Update the material below by replacing every "360x584 pixels" with "360 by 584 pixels" and leaving everything else unchanged.

'''

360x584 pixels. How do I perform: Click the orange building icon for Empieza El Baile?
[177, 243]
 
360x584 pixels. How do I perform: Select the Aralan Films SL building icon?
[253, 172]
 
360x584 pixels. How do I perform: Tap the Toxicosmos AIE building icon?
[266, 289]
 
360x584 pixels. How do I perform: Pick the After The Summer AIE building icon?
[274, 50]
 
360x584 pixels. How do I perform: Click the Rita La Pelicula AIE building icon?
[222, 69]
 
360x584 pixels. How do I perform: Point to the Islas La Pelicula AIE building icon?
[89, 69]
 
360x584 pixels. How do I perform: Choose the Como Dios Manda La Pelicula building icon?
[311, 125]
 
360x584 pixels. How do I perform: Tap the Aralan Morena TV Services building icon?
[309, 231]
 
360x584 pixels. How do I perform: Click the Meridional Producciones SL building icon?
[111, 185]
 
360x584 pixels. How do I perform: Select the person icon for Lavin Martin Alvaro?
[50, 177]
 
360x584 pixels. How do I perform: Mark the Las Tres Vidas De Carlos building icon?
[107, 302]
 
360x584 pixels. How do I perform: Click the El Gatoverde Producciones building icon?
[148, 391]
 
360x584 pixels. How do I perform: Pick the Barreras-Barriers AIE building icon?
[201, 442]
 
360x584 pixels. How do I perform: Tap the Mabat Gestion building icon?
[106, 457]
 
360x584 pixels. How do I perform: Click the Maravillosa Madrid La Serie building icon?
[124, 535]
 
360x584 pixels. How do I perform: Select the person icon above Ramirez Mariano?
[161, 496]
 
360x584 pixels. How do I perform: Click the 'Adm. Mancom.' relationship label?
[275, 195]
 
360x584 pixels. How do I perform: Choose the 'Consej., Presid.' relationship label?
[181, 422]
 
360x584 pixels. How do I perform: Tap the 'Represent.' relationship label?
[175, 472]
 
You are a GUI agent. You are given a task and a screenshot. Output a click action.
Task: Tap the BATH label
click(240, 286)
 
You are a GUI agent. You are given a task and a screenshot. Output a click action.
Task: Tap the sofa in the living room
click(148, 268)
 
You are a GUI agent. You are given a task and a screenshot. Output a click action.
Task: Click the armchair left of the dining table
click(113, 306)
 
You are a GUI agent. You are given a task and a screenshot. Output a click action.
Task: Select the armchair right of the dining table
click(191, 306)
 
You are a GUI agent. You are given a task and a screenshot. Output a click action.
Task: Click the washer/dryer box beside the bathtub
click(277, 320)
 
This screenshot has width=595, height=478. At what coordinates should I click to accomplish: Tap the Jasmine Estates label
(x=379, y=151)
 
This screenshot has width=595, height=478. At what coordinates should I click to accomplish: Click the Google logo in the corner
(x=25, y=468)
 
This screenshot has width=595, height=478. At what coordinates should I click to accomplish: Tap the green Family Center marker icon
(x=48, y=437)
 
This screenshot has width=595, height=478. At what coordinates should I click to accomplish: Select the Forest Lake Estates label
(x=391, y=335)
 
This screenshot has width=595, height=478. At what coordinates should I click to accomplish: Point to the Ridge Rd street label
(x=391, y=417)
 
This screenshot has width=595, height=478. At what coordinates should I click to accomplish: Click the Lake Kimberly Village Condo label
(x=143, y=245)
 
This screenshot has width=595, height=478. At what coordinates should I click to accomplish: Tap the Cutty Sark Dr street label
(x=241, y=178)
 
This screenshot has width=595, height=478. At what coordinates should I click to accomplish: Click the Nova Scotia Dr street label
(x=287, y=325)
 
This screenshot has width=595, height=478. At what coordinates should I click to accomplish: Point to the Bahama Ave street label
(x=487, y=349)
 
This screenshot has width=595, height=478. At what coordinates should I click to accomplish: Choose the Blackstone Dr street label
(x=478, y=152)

'''

*Complete output*:
360 by 584 pixels. How do I perform: Click the orange building icon for Empieza El Baile?
[177, 243]
 
360 by 584 pixels. How do I perform: Select the Aralan Films SL building icon?
[253, 172]
 
360 by 584 pixels. How do I perform: Tap the Toxicosmos AIE building icon?
[266, 289]
 
360 by 584 pixels. How do I perform: Pick the After The Summer AIE building icon?
[274, 50]
 
360 by 584 pixels. How do I perform: Click the Rita La Pelicula AIE building icon?
[222, 69]
 
360 by 584 pixels. How do I perform: Point to the Islas La Pelicula AIE building icon?
[89, 69]
 
360 by 584 pixels. How do I perform: Choose the Como Dios Manda La Pelicula building icon?
[311, 125]
 
360 by 584 pixels. How do I perform: Tap the Aralan Morena TV Services building icon?
[309, 231]
 
360 by 584 pixels. How do I perform: Click the Meridional Producciones SL building icon?
[111, 185]
 
360 by 584 pixels. How do I perform: Select the person icon for Lavin Martin Alvaro?
[50, 177]
 
360 by 584 pixels. How do I perform: Mark the Las Tres Vidas De Carlos building icon?
[107, 302]
 
360 by 584 pixels. How do I perform: Click the El Gatoverde Producciones building icon?
[148, 391]
 
360 by 584 pixels. How do I perform: Pick the Barreras-Barriers AIE building icon?
[201, 442]
 
360 by 584 pixels. How do I perform: Tap the Mabat Gestion building icon?
[106, 457]
 
360 by 584 pixels. How do I perform: Click the Maravillosa Madrid La Serie building icon?
[124, 535]
 
360 by 584 pixels. How do I perform: Select the person icon above Ramirez Mariano?
[161, 496]
 
360 by 584 pixels. How do I perform: Click the 'Adm. Mancom.' relationship label?
[275, 195]
 
360 by 584 pixels. How do I perform: Choose the 'Consej., Presid.' relationship label?
[181, 422]
 
360 by 584 pixels. How do I perform: Tap the 'Represent.' relationship label?
[175, 472]
 
You are a GUI agent. You are given a task and a screenshot. Output a click action.
Task: Tap the BATH label
click(240, 286)
 
You are a GUI agent. You are given a task and a screenshot. Output a click action.
Task: Tap the sofa in the living room
click(148, 268)
 
You are a GUI agent. You are given a task and a screenshot. Output a click action.
Task: Click the armchair left of the dining table
click(113, 306)
 
You are a GUI agent. You are given a task and a screenshot. Output a click action.
Task: Select the armchair right of the dining table
click(191, 306)
 
You are a GUI agent. You are given a task and a screenshot. Output a click action.
Task: Click the washer/dryer box beside the bathtub
click(277, 320)
 
This screenshot has width=595, height=478. At what coordinates should I click to accomplish: Tap the Jasmine Estates label
(x=379, y=151)
 
This screenshot has width=595, height=478. At what coordinates should I click to accomplish: Click the Google logo in the corner
(x=25, y=468)
 
This screenshot has width=595, height=478. At what coordinates should I click to accomplish: Tap the green Family Center marker icon
(x=48, y=437)
 
This screenshot has width=595, height=478. At what coordinates should I click to accomplish: Select the Forest Lake Estates label
(x=391, y=335)
 
This screenshot has width=595, height=478. At what coordinates should I click to accomplish: Point to the Ridge Rd street label
(x=391, y=417)
 
This screenshot has width=595, height=478. At what coordinates should I click to accomplish: Click the Lake Kimberly Village Condo label
(x=143, y=245)
 
This screenshot has width=595, height=478. At what coordinates should I click to accomplish: Tap the Cutty Sark Dr street label
(x=241, y=178)
 
This screenshot has width=595, height=478. At what coordinates should I click to accomplish: Click the Nova Scotia Dr street label
(x=287, y=325)
 
This screenshot has width=595, height=478. At what coordinates should I click to accomplish: Point to the Bahama Ave street label
(x=487, y=349)
 
This screenshot has width=595, height=478. At what coordinates should I click to accomplish: Choose the Blackstone Dr street label
(x=478, y=152)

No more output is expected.